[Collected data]
========================================

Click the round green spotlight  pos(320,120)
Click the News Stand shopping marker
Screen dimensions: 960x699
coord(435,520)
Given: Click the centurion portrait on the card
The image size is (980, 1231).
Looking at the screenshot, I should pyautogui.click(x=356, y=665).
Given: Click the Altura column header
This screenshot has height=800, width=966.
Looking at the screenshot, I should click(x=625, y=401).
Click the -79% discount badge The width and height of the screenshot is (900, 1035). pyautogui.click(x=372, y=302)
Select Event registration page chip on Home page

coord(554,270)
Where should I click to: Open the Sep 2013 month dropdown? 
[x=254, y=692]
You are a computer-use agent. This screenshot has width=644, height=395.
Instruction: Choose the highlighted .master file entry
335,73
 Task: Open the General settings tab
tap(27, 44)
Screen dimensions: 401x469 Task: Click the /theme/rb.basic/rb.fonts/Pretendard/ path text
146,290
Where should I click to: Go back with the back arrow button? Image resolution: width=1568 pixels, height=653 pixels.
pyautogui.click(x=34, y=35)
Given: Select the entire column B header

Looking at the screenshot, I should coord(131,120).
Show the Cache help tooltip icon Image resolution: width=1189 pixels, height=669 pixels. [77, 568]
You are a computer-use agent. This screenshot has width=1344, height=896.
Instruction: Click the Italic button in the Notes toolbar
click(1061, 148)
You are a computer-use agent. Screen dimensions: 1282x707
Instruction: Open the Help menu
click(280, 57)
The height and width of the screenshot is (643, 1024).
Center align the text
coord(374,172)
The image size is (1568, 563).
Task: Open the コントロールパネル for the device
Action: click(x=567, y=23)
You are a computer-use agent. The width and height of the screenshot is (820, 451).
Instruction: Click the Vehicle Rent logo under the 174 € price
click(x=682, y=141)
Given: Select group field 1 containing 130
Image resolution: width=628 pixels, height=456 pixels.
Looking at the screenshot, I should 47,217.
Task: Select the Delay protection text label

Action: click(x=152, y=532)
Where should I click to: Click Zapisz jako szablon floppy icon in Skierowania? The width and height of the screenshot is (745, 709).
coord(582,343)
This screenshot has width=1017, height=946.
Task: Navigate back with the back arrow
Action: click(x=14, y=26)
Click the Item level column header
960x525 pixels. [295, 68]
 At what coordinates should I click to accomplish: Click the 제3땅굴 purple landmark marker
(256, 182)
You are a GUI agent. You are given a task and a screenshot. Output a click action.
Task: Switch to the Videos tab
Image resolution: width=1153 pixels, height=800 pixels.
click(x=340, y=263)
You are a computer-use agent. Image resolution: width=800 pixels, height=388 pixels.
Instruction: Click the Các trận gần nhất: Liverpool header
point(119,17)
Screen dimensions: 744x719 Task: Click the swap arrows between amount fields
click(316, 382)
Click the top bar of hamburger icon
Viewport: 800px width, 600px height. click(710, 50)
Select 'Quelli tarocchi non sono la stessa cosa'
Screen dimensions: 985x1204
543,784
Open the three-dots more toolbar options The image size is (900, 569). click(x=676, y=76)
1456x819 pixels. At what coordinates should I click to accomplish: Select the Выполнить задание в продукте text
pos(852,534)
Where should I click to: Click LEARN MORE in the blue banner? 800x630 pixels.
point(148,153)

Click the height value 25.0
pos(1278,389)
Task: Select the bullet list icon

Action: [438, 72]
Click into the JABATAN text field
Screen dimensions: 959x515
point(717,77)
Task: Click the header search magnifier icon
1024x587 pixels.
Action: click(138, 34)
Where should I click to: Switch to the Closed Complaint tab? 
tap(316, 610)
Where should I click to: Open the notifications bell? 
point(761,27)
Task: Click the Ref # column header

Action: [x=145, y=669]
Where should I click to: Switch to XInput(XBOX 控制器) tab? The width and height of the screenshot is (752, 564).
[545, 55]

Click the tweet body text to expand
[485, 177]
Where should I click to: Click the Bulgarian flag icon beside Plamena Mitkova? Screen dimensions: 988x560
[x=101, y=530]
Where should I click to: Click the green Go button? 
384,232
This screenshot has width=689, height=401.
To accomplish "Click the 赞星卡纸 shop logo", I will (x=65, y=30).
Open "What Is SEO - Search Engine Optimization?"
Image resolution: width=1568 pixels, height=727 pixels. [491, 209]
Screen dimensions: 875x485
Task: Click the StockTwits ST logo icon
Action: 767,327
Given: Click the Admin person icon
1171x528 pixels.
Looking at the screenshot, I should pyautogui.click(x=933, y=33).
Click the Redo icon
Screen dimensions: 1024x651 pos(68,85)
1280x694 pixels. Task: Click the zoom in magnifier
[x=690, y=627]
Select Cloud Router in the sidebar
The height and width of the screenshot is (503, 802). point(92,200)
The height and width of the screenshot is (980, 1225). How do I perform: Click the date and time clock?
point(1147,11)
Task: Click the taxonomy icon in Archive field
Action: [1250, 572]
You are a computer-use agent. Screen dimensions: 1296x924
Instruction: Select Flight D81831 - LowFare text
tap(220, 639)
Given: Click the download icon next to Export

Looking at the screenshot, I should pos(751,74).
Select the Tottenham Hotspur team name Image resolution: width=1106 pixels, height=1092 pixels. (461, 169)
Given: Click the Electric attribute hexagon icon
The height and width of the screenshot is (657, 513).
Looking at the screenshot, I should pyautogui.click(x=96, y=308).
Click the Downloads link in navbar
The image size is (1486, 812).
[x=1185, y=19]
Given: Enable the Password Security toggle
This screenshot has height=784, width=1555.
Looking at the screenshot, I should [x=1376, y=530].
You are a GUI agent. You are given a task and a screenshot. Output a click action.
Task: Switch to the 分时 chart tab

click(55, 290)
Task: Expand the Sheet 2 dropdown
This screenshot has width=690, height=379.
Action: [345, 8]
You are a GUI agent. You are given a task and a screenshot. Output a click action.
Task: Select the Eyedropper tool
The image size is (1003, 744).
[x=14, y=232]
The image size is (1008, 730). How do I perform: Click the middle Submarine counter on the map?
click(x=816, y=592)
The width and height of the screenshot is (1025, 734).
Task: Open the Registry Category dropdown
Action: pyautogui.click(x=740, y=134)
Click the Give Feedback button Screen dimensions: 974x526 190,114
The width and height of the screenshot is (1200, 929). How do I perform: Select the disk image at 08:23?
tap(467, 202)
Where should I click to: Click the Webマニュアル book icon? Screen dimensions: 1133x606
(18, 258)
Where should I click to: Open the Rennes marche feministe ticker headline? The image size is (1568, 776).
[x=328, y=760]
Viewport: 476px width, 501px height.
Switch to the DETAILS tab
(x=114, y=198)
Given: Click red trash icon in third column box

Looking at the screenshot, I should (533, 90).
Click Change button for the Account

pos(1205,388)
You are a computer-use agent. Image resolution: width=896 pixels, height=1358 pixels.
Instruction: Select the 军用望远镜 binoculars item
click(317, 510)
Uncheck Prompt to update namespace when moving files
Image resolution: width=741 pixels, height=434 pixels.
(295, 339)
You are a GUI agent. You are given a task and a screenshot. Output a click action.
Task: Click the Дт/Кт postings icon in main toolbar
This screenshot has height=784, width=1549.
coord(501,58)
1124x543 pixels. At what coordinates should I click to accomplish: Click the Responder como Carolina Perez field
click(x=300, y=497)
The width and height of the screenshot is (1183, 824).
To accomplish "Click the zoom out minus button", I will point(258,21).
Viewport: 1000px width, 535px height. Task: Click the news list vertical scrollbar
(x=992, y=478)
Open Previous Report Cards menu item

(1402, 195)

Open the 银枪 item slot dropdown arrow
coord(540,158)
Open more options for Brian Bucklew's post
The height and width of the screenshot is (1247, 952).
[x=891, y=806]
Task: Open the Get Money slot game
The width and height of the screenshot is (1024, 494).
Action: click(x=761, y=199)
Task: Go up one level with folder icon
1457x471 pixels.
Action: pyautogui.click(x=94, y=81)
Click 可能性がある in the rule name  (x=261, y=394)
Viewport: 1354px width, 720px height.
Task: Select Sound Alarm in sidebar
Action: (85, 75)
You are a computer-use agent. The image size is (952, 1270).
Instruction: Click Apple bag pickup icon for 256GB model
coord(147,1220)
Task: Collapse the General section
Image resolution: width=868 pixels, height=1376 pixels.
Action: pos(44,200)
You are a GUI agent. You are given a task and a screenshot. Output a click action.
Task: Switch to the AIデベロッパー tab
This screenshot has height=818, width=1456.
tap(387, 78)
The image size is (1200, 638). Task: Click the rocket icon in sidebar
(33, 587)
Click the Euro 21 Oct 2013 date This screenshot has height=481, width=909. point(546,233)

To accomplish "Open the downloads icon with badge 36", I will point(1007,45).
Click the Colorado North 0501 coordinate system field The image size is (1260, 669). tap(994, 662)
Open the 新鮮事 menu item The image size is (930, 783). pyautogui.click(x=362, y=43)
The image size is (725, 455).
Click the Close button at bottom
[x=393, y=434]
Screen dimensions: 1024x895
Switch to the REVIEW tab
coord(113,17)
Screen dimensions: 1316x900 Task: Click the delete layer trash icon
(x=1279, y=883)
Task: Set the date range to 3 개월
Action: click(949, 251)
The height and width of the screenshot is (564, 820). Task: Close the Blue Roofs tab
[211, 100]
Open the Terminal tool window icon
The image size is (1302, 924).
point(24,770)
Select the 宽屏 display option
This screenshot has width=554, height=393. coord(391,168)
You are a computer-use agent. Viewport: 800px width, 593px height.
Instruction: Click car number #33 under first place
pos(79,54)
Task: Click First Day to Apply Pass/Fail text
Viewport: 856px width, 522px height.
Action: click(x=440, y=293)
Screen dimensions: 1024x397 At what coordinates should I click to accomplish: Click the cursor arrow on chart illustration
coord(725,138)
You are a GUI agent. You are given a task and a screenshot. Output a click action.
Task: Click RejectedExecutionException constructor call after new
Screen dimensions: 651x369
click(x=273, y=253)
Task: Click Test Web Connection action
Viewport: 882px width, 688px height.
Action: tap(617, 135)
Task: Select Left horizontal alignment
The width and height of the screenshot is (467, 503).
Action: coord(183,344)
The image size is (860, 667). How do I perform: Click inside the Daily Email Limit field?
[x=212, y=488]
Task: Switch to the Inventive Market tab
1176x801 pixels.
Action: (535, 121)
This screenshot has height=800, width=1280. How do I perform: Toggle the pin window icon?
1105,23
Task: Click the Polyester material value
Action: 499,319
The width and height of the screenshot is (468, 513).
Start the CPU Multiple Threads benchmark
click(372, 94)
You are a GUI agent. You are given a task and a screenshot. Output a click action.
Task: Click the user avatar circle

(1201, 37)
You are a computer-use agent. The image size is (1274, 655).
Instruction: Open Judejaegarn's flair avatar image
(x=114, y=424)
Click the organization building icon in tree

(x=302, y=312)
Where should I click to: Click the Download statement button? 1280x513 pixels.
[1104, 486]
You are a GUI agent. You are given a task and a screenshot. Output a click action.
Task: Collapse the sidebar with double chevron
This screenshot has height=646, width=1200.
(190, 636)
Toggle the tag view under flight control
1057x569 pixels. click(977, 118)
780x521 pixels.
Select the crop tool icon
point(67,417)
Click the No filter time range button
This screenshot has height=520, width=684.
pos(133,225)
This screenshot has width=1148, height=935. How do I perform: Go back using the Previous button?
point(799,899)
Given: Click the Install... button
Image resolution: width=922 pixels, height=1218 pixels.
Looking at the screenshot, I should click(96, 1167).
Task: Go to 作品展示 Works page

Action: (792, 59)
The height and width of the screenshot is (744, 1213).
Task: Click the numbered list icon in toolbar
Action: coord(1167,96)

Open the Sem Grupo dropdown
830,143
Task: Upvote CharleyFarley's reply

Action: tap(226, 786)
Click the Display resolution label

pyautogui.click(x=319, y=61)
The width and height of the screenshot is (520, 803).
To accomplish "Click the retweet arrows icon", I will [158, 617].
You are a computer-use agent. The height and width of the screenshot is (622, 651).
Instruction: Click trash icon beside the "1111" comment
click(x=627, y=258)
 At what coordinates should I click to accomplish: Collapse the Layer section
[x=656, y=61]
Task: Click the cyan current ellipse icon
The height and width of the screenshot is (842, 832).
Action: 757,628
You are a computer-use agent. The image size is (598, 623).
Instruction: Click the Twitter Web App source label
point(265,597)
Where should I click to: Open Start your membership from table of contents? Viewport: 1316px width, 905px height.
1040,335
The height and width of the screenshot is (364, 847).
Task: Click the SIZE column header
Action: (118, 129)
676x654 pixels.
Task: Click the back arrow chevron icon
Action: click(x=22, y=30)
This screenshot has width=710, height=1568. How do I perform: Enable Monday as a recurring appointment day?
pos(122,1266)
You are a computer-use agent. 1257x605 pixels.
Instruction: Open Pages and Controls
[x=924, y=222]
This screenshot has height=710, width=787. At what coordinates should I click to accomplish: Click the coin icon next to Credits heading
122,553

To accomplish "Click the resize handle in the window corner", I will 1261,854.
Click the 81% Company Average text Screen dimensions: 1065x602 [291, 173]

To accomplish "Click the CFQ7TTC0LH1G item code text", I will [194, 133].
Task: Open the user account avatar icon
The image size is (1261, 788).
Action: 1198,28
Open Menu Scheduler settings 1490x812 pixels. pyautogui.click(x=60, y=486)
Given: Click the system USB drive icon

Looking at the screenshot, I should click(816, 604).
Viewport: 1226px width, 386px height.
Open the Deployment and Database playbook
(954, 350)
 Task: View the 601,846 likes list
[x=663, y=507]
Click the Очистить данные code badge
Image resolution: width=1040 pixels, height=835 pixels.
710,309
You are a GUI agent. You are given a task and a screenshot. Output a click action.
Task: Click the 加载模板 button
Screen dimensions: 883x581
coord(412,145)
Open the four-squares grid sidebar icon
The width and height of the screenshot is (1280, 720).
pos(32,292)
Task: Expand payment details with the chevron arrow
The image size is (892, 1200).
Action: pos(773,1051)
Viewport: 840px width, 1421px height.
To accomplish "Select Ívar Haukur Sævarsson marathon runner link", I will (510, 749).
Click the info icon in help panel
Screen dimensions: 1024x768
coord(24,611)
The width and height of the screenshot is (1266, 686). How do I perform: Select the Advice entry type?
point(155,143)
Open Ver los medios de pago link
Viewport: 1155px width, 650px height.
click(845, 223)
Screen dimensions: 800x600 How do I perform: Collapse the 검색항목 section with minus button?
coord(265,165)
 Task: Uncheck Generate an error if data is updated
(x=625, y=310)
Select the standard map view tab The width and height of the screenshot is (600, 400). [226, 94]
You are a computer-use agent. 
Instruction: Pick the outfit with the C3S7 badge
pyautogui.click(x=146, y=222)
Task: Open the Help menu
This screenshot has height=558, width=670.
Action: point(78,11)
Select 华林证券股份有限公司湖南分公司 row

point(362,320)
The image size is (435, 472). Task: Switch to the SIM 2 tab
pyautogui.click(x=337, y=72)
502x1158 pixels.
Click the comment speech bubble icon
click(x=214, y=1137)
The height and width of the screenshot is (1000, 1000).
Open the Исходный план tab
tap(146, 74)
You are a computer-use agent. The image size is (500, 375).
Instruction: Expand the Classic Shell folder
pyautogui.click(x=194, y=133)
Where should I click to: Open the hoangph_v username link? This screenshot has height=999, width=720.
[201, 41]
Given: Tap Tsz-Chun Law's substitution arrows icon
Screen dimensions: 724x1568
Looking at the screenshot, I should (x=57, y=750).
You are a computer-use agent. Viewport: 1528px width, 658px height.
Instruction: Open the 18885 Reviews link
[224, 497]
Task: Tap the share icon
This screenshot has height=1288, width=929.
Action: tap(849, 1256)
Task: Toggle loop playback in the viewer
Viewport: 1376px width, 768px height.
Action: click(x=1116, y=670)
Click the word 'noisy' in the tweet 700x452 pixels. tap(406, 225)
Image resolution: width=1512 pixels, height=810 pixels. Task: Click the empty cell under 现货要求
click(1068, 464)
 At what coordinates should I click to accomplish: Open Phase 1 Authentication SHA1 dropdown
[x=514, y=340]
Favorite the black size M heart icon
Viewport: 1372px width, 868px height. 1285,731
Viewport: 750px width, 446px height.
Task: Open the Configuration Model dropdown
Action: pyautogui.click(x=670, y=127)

========================================

What is needed: Look through the data above and return exactly the lines from the one that contains "Image resolution: width=922" to the one that contains "Click the 81%", inclusive, with nothing else.

Response:
Image resolution: width=922 pixels, height=1218 pixels.
Looking at the screenshot, I should click(96, 1167).
Task: Go to 作品展示 Works page

Action: (792, 59)
The height and width of the screenshot is (744, 1213).
Task: Click the numbered list icon in toolbar
Action: coord(1167,96)

Open the Sem Grupo dropdown
830,143
Task: Upvote CharleyFarley's reply

Action: tap(226, 786)
Click the Display resolution label

pyautogui.click(x=319, y=61)
The width and height of the screenshot is (520, 803).
To accomplish "Click the retweet arrows icon", I will [158, 617].
You are a computer-use agent. The height and width of the screenshot is (622, 651).
Instruction: Click trash icon beside the "1111" comment
click(x=627, y=258)
 At what coordinates should I click to accomplish: Collapse the Layer section
[x=656, y=61]
Task: Click the cyan current ellipse icon
The height and width of the screenshot is (842, 832).
Action: 757,628
You are a computer-use agent. The image size is (598, 623).
Instruction: Click the Twitter Web App source label
point(265,597)
Where should I click to: Open Start your membership from table of contents? Viewport: 1316px width, 905px height.
1040,335
The height and width of the screenshot is (364, 847).
Task: Click the SIZE column header
Action: (118, 129)
676x654 pixels.
Task: Click the back arrow chevron icon
Action: click(x=22, y=30)
This screenshot has width=710, height=1568. How do I perform: Enable Monday as a recurring appointment day?
pos(122,1266)
You are a computer-use agent. 1257x605 pixels.
Instruction: Open Pages and Controls
[x=924, y=222]
This screenshot has height=710, width=787. At what coordinates should I click to accomplish: Click the coin icon next to Credits heading
122,553

To accomplish "Click the resize handle in the window corner", I will 1261,854.
Click the 81% Company Average text Screen dimensions: 1065x602 [291, 173]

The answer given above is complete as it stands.